Reputation: 525
I am lost in the relationship between the recall value and area under the precision-recall curve. I am using a binary classifier to classify an imbalanced dataset. I recorded the recall value and the area under the precision-recall curve value by the default sklearn python package. In my case, class 1 is the rare class and class 0 is the other class.
I trained two models. The second model I used oversampling method to balance the training dataset. The testing dataset has never been touched in both models. Here are the recorded values of the testing dataset.
Training with imbalanced dataset.
recall: 0.629, auc of precision-recall: 0.8828
Training with balanced dataset
recall: 0.8426, auc of precision-recall: 0.884
My questions are:
why the recall value improved but the precision-recall curve does not change?
Can I say that if I choose an appropriate threshold, the first model is as good as the second one?
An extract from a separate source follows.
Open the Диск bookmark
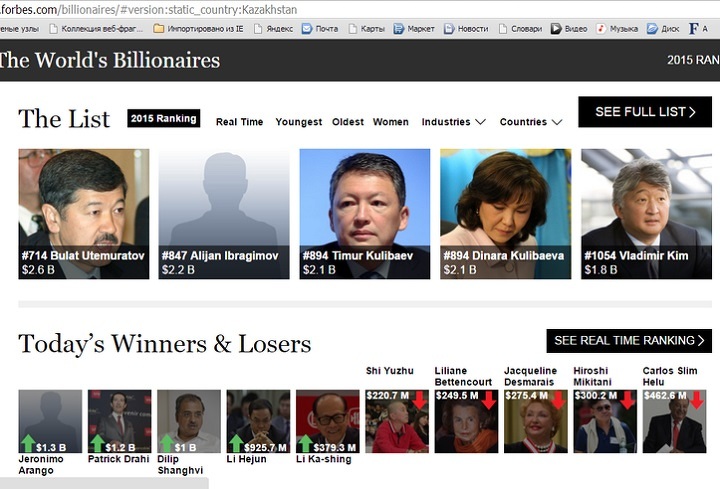Image resolution: width=720 pixels, height=489 pixels. (663, 28)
Which evaluation matrix should I focus on?
Can I safely say this model is tolerant to imbalanced dataset since the area under precision-curve does not change much?
Upvotes: 0
Views: 195
Reputation: 692
why the recall value improved but the precision-recall curve does not change?
Try to plot the precision-recall curve for both pieces of training in the same graph. then you will surely understand why this happens. and for clarification what is the class [1 or 0] for the case of TP?. If it is 1 then it makes sense because the class balancing generally, increases FP value also, we do call balancing to increase the recall value for the rare class in the distribution.
Can I say that if I choose an appropriate threshold, the first model is as good as the second one?
It is one of the reasons we do confusion matrics analysis. especially in the binary classification case, it calculates loss related to the boundaries [1 and 0] not related to the actual class separation value.so, you can check recall & recall-precision AUC value with class separation value.
Which evaluation matrix should I focus on?
It depends on your domain of the case; choose the best model considering sensitivity and specificity value required.
Upvotes: 0